___ Listed records

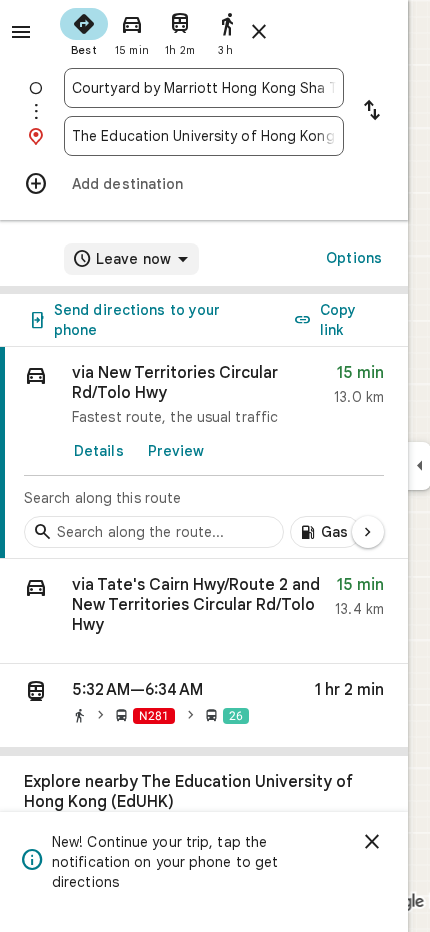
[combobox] (204, 88)
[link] (204, 453)
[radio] (84, 30)
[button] (204, 611)
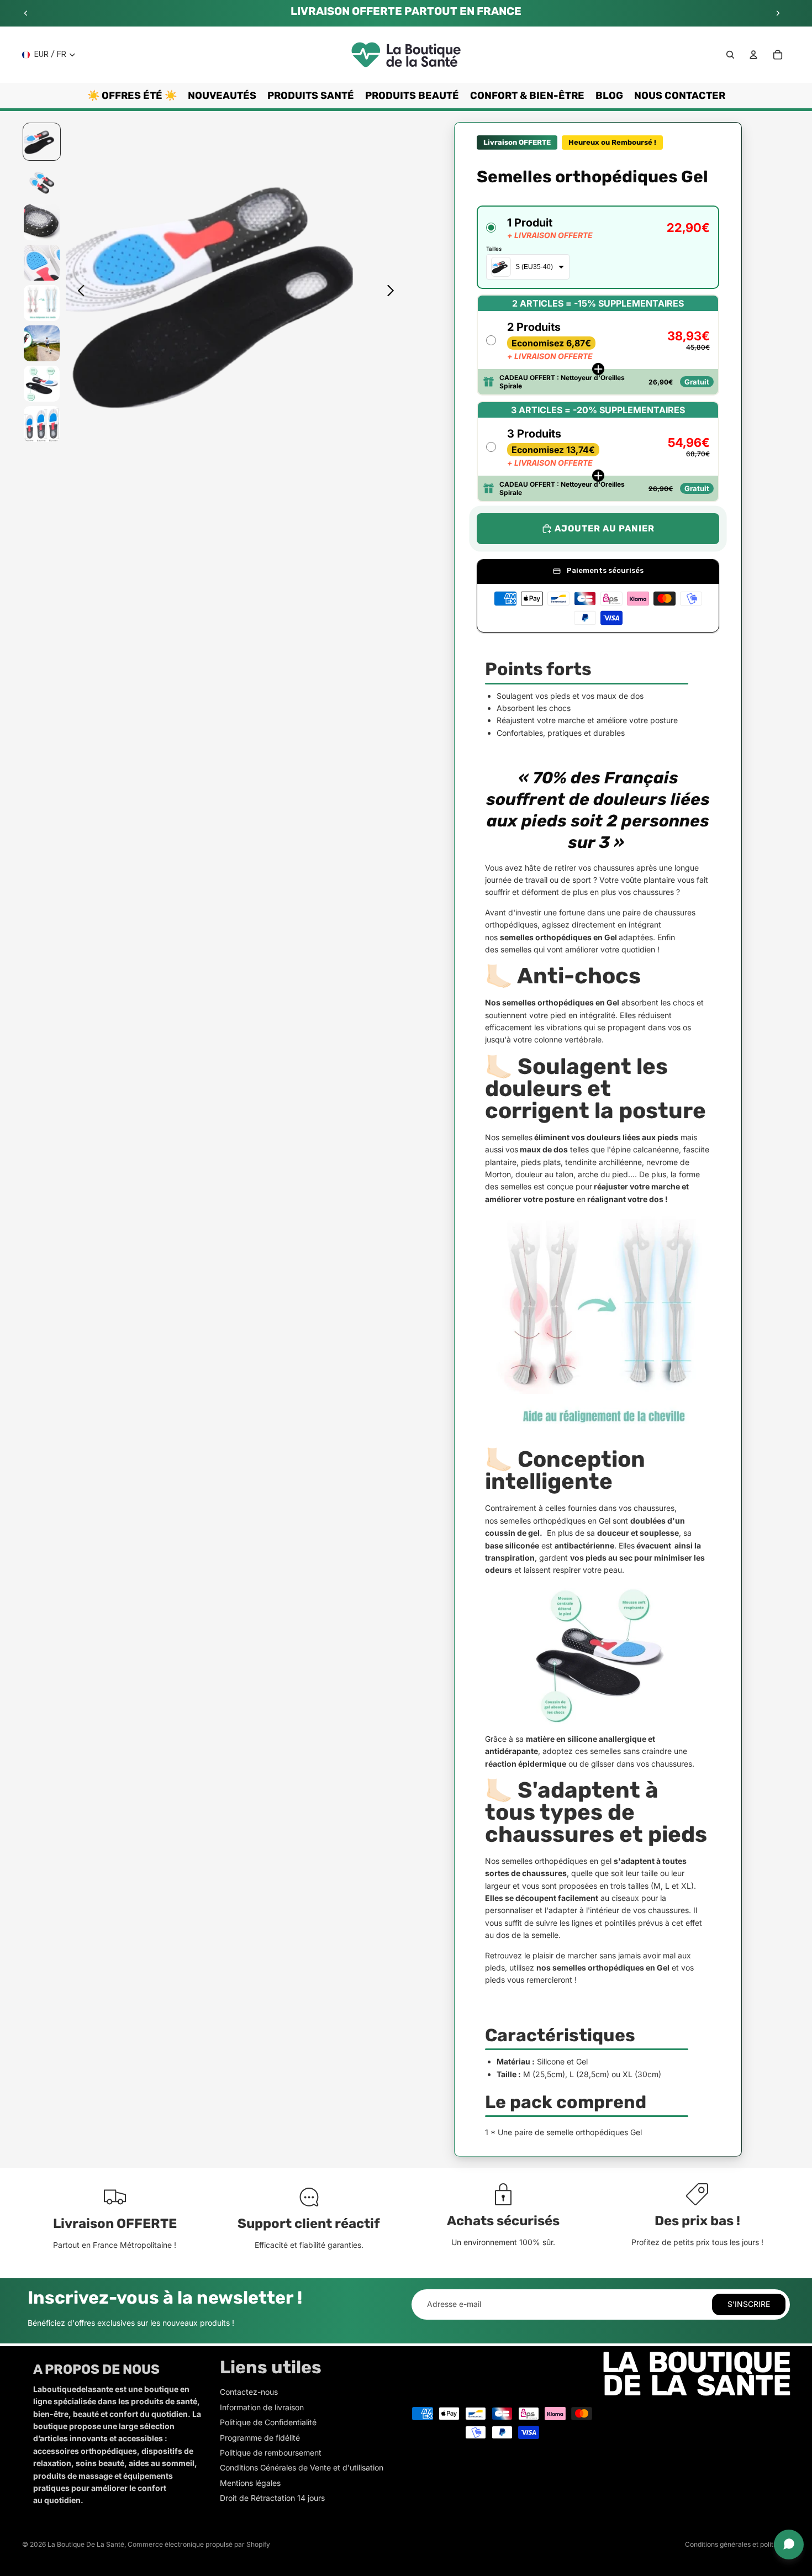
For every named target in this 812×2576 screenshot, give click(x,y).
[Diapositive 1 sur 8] (42, 142)
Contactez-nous (249, 2391)
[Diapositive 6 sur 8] (42, 343)
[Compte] (753, 55)
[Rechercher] (730, 55)
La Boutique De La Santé (86, 2544)
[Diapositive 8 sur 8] (42, 424)
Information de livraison (262, 2407)
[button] (598, 247)
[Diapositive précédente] (26, 13)
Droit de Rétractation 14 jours (272, 2498)
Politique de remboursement (270, 2452)
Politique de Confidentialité (268, 2422)
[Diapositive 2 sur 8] (42, 182)
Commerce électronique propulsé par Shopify (199, 2544)
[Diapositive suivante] (778, 13)
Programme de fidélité (260, 2437)
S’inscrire (748, 2304)
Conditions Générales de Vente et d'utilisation (301, 2467)
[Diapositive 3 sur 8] (42, 222)
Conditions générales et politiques (737, 2544)
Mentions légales (250, 2483)
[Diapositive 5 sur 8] (42, 303)
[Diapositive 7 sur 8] (42, 384)
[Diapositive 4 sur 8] (42, 263)
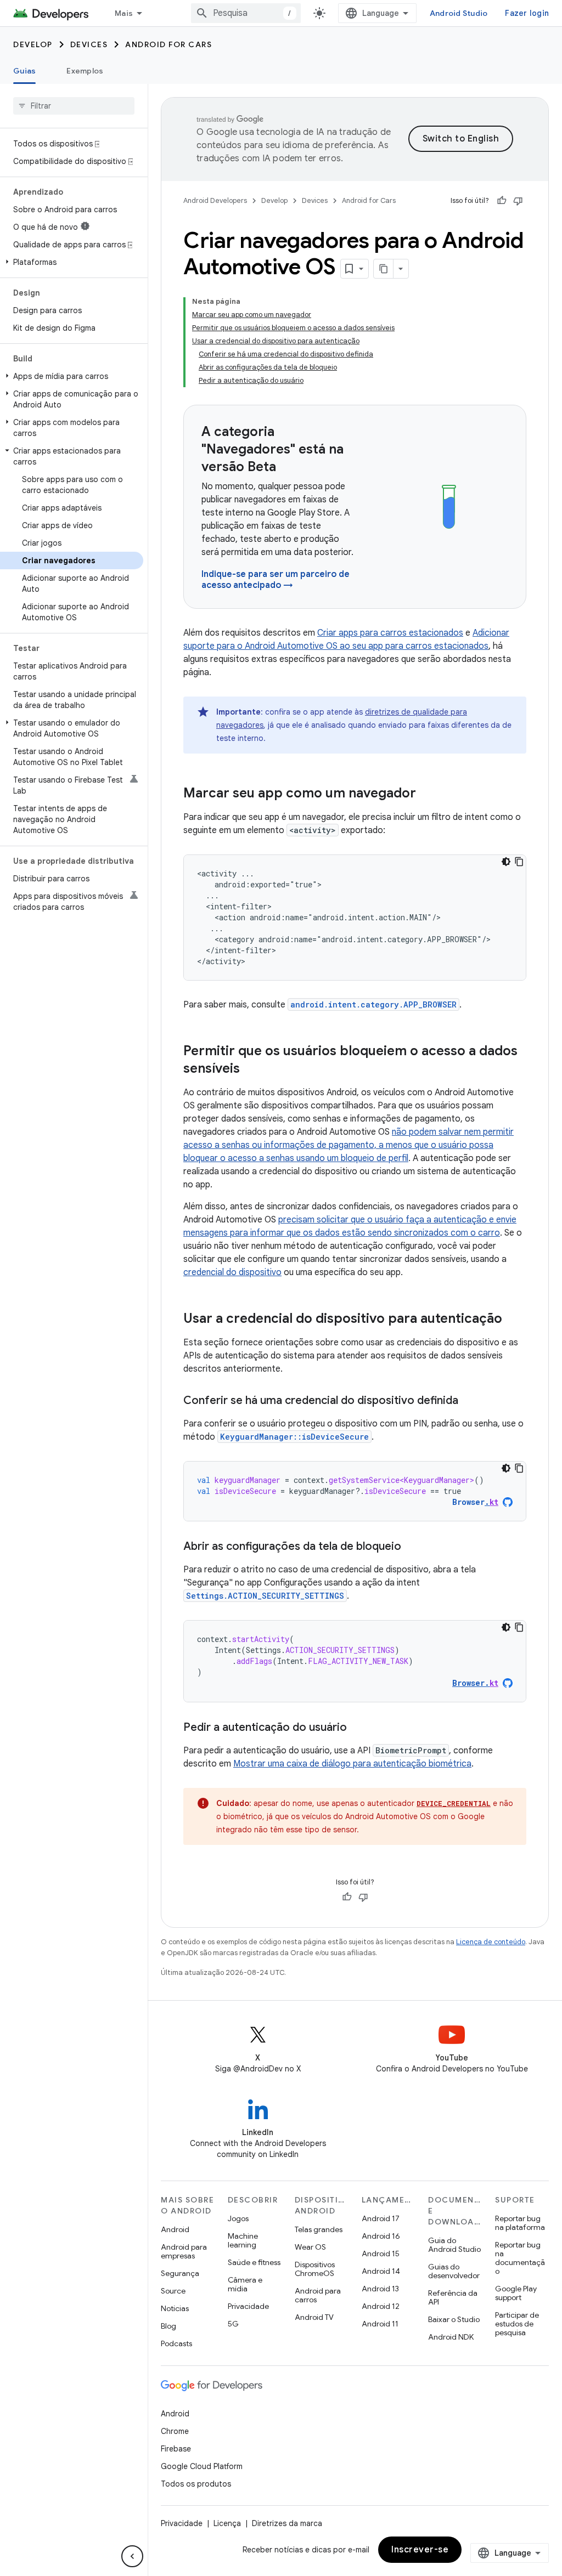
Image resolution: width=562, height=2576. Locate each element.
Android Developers (215, 200)
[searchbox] (73, 106)
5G (233, 2324)
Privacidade (248, 2306)
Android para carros (318, 2295)
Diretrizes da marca (287, 2523)
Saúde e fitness (254, 2262)
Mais (124, 13)
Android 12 (381, 2306)
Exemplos (84, 71)
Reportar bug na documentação (520, 2258)
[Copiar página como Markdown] (384, 268)
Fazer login (527, 13)
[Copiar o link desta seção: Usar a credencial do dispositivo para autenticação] (513, 1319)
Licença (227, 2523)
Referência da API (452, 2297)
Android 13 (380, 2289)
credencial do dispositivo (232, 1272)
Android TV (314, 2317)
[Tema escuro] (506, 861)
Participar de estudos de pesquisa (517, 2323)
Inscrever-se (419, 2549)
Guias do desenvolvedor (454, 2271)
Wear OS (310, 2247)
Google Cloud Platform (202, 2466)
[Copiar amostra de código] (519, 861)
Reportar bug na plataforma (520, 2222)
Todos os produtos (196, 2484)
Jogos (238, 2218)
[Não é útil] (518, 201)
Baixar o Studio (454, 2319)
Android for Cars (168, 44)
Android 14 (381, 2271)
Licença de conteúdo (490, 1941)
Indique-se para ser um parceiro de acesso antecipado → (275, 580)
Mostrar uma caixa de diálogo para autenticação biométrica (352, 1763)
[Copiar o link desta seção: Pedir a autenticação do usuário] (358, 1728)
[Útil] (501, 201)
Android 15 (381, 2253)
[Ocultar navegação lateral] (132, 2556)
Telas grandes (318, 2229)
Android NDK (451, 2337)
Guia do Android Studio (454, 2244)
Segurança (180, 2273)
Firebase (176, 2449)
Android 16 (381, 2236)
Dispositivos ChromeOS (315, 2269)
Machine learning (243, 2240)
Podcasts (176, 2343)
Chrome (175, 2431)
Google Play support (516, 2293)
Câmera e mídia (245, 2284)
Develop (33, 44)
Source (173, 2291)
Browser (475, 1502)
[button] (71, 262)
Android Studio (459, 13)
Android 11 (380, 2324)
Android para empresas (184, 2251)
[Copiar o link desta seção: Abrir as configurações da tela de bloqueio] (412, 1547)
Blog (168, 2326)
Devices (89, 44)
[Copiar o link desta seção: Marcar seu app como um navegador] (427, 794)
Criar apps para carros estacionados (390, 632)
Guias (24, 71)
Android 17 (381, 2218)
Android (175, 2229)
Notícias (175, 2308)
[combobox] (246, 13)
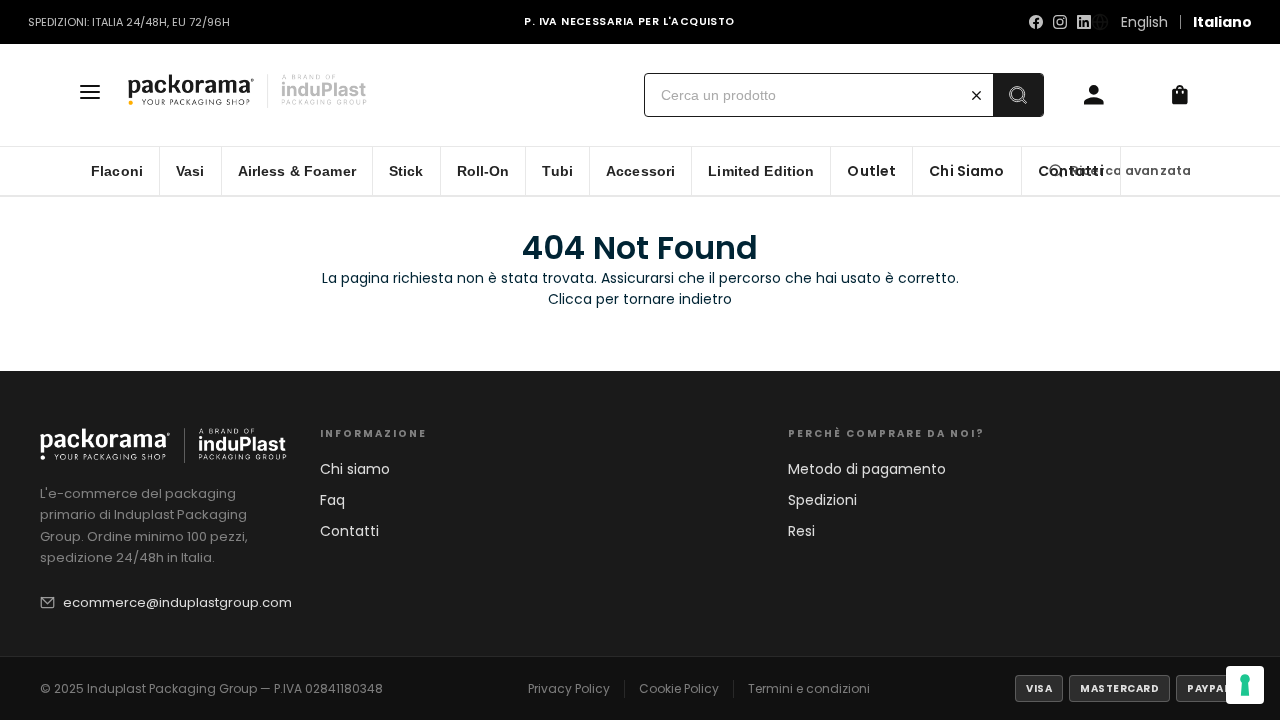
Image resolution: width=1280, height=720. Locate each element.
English (1144, 22)
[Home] (253, 95)
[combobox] (802, 95)
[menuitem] (117, 171)
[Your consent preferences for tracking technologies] (1245, 685)
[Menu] (90, 95)
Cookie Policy (679, 688)
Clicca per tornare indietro (640, 299)
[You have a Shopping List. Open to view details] (1180, 95)
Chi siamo (355, 469)
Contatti (349, 531)
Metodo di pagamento (867, 469)
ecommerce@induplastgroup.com (177, 602)
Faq (332, 500)
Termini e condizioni (809, 688)
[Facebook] (1036, 22)
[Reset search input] (976, 95)
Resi (801, 531)
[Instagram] (1060, 22)
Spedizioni (822, 500)
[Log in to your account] (1094, 95)
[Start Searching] (1018, 95)
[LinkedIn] (1084, 22)
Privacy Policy (569, 688)
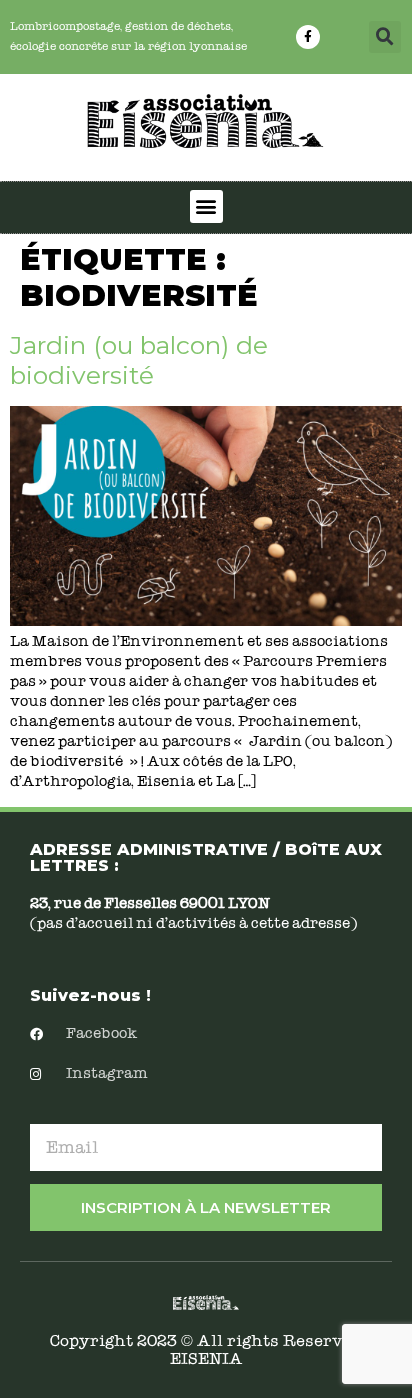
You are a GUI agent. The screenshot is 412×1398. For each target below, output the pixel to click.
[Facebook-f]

______

> _What you will do_:
With pictures excluded, the data must be transcribed in full and to the letter.

> _Solution to the problem_:
[combobox] (204, 88)
[link] (204, 453)
[radio] (84, 30)
[button] (204, 611)
For every named target in this 812×2576 screenshot, give click(x,y).
[Diapositive 1 sur 8] (42, 142)
Contactez-nous (249, 2391)
[Diapositive 6 sur 8] (42, 343)
[Compte] (753, 55)
[Rechercher] (730, 55)
La Boutique De La Santé (86, 2544)
[Diapositive 8 sur 8] (42, 424)
Information de livraison (262, 2407)
[button] (598, 247)
[Diapositive précédente] (26, 13)
Droit de Rétractation 14 jours (272, 2498)
Politique de remboursement (270, 2452)
Politique de Confidentialité (268, 2422)
[Diapositive 2 sur 8] (42, 182)
Commerce électronique propulsé par Shopify (199, 2544)
[Diapositive suivante] (778, 13)
Programme de fidélité (260, 2437)
S’inscrire (748, 2304)
Conditions Générales de Vente et d'utilisation (301, 2467)
[Diapositive 3 sur 8] (42, 222)
Conditions générales et politiques (737, 2544)
Mentions légales (250, 2483)
[Diapositive 5 sur 8] (42, 303)
[Diapositive 7 sur 8] (42, 384)
[Diapositive 4 sur 8] (42, 263)
Image resolution: width=562, height=2576. Locate each element.
Android Developers (215, 200)
[searchbox] (73, 106)
5G (233, 2324)
Privacidade (248, 2306)
Android para carros (318, 2295)
Diretrizes da marca (287, 2523)
Saúde e fitness (254, 2262)
Mais (124, 13)
Android 12 (381, 2306)
Exemplos (84, 71)
Reportar bug na documentação (520, 2258)
[Copiar página como Markdown] (384, 268)
Fazer login (527, 13)
[Copiar o link desta seção: Usar a credencial do dispositivo para autenticação] (513, 1319)
Licença (227, 2523)
Referência da API (452, 2297)
Android 13 (380, 2289)
credencial do dispositivo (232, 1272)
Android TV (314, 2317)
[Tema escuro] (506, 861)
Participar de estudos de pesquisa (517, 2323)
Inscrever-se (419, 2549)
Guias do desenvolvedor (454, 2271)
Wear OS (310, 2247)
Google Cloud Platform (202, 2466)
[Copiar amostra de código] (519, 861)
Reportar bug na plataforma (520, 2222)
Todos os produtos (196, 2484)
Jogos (238, 2218)
[Não é útil] (518, 201)
Baixar o Studio (454, 2319)
Android for Cars (168, 44)
Android 14 (381, 2271)
Licença de conteúdo (490, 1941)
Indique-se para ser um parceiro de acesso antecipado → (275, 580)
Mostrar uma caixa de diálogo para autenticação biométrica (352, 1763)
[Copiar o link desta seção: Pedir a autenticação do usuário] (358, 1728)
[Útil] (501, 201)
Android 15 (381, 2253)
[Ocultar navegação lateral] (132, 2556)
Telas grandes (318, 2229)
Android NDK (451, 2337)
Guia do Android Studio (454, 2244)
Segurança (180, 2273)
Firebase (176, 2449)
Android 16 (381, 2236)
Dispositivos ChromeOS (315, 2269)
Machine learning (243, 2240)
Podcasts (176, 2343)
Chrome (175, 2431)
Google Play support (516, 2293)
Câmera e mídia (245, 2284)
Develop (33, 44)
Source (173, 2291)
Browser (475, 1502)
[button] (71, 262)
Android Studio (459, 13)
Android 11 (380, 2324)
Android para empresas (184, 2251)
[Copiar o link desta seção: Abrir as configurações da tela de bloqueio] (412, 1547)
Blog (168, 2326)
Devices (89, 44)
[Copiar o link desta seção: Marcar seu app como um navegador] (427, 794)
Criar apps para carros estacionados (390, 632)
Guias (24, 71)
Android 17 (381, 2218)
Android (175, 2229)
Notícias (175, 2308)
[combobox] (246, 13)
Image resolution: width=1280, height=720. Locate each element.
English (1144, 22)
[Home] (253, 95)
[combobox] (802, 95)
[menuitem] (117, 171)
[Your consent preferences for tracking technologies] (1245, 685)
[Menu] (90, 95)
Cookie Policy (679, 688)
Clicca per tornare indietro (640, 299)
[You have a Shopping List. Open to view details] (1180, 95)
Chi siamo (355, 469)
Contatti (349, 531)
Metodo di pagamento (867, 469)
ecommerce@induplastgroup.com (177, 602)
Faq (332, 500)
Termini e condizioni (809, 688)
[Facebook] (1036, 22)
[Reset search input] (976, 95)
Resi (801, 531)
[Instagram] (1060, 22)
Spedizioni (822, 500)
[Log in to your account] (1094, 95)
[Start Searching] (1018, 95)
[LinkedIn] (1084, 22)
Privacy Policy (569, 688)
You are a GUI agent. The screenshot is 412×1398. For each target below, output the pixel to click.
[Facebook-f]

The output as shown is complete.